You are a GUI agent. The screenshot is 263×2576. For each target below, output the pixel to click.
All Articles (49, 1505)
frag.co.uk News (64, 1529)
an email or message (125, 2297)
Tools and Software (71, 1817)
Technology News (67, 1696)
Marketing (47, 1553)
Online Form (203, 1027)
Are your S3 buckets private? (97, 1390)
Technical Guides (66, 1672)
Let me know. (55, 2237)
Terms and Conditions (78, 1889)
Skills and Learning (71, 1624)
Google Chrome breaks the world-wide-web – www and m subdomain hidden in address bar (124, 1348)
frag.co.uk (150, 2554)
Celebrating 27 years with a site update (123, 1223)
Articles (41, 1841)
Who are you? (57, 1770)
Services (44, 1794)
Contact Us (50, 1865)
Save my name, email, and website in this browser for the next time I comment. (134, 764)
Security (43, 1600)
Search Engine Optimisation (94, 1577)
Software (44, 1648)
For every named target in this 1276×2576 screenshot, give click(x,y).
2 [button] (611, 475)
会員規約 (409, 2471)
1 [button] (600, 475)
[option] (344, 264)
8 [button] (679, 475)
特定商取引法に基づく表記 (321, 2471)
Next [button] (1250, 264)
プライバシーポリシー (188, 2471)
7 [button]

----------

> _Task item_
Among the entries above, find the line with "Who are you? (57, 1770)" and the line with "Next [button] (1250, 264)"; give again exactly these two lines and all lines between them.

> _Exercise solution_
Who are you? (57, 1770)
Services (44, 1794)
Contact Us (50, 1865)
Save my name, email, and website in this browser for the next time I comment. (134, 764)
Security (43, 1600)
Search Engine Optimisation (94, 1577)
Software (44, 1648)
For every named target in this 1276×2576 screenshot, give click(x,y).
2 [button] (611, 475)
会員規約 (409, 2471)
1 [button] (600, 475)
[option] (344, 264)
8 [button] (679, 475)
特定商取引法に基づく表記 (321, 2471)
Next [button] (1250, 264)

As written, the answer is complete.